Si lo viéramos de lejos, este sería el libro de una mujer frente a un cuadro. Si lo viéramos de cerca, en cambio, sería la historia una mujer argentina de clase alta que mira pinturas de Augusto Schiavoni o de Henri Rousseau como si fueran parte de su biografía. La narradora de El nervio óptico, de María Gainza, cuenta la vida de pintores y la historia de cuadros para hablar de sí misma. O al revés: escribe de ella para hablar de los cuadros. En realidad, todo esto da lo mismo porque lo importante es que escribe con una gracia apabullante. El miedo a viajar en avión, el retrato de una niña peligrosamente parecida a ella, un hermano muerto, todo se mezcla en una licuadora que vale como un catálogo de arte iluminado. En el mundo de Gainza, además, los museos no valen tanto por sus colecciones, sino como puertas de escape.
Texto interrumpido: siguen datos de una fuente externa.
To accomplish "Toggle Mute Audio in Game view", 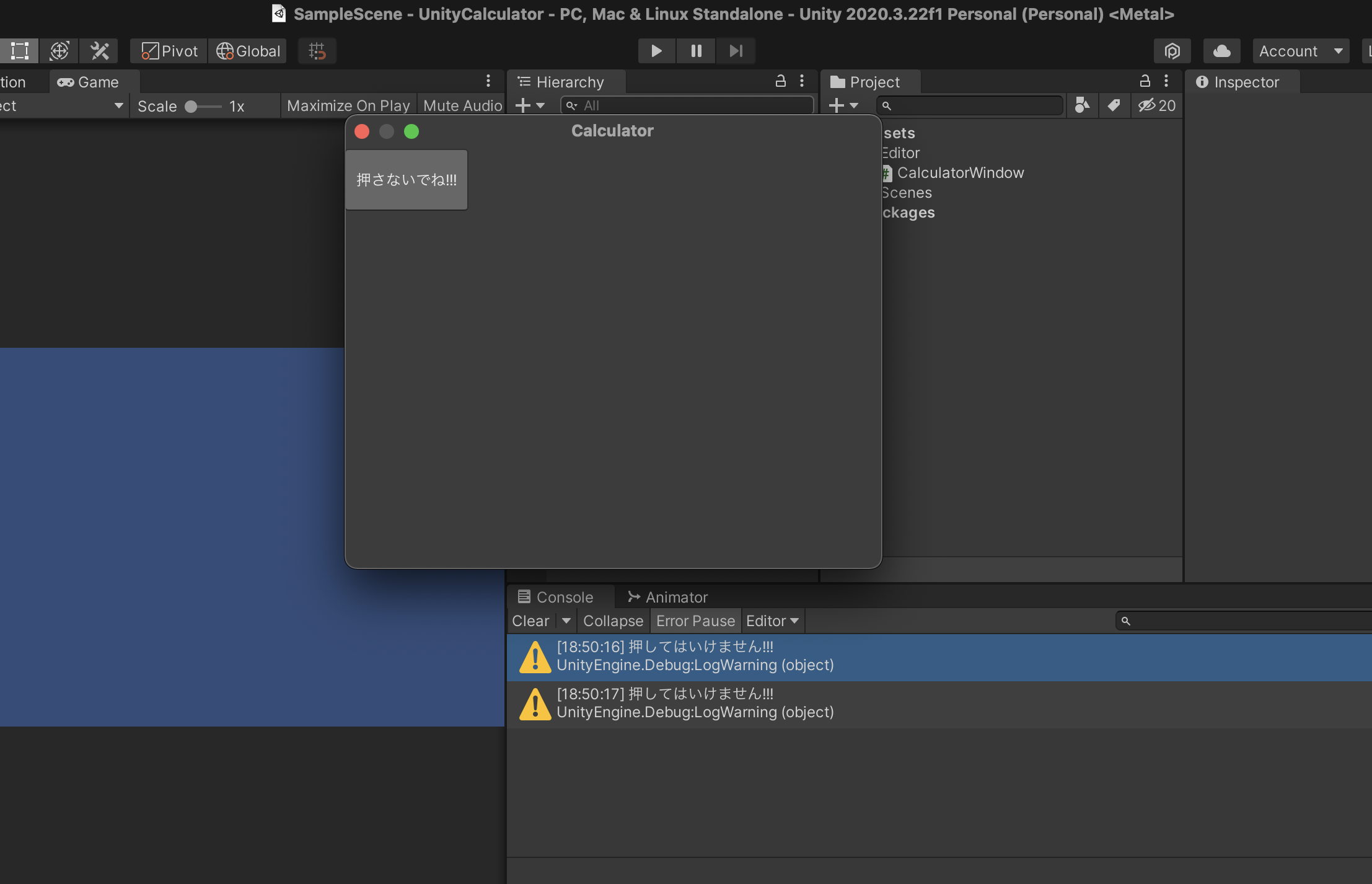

Si en Desubicados, de María Sonia Cristoff, la protagonista encontraba en los zoológicos un lugar de evasión, en El nervio óptico los museos y las galerías valen como espejos que reflejan las ingratitudes cotidianas. La cita ya está muy usada, pero el bueno de Ricardo Piglia decía que la crítica es una forma moderna de autobiografía, y el libro de Gainza trata de eso mismo, pero además, de yapa, está muy bien escrito.

“El nervio óptico”, de María Gainza.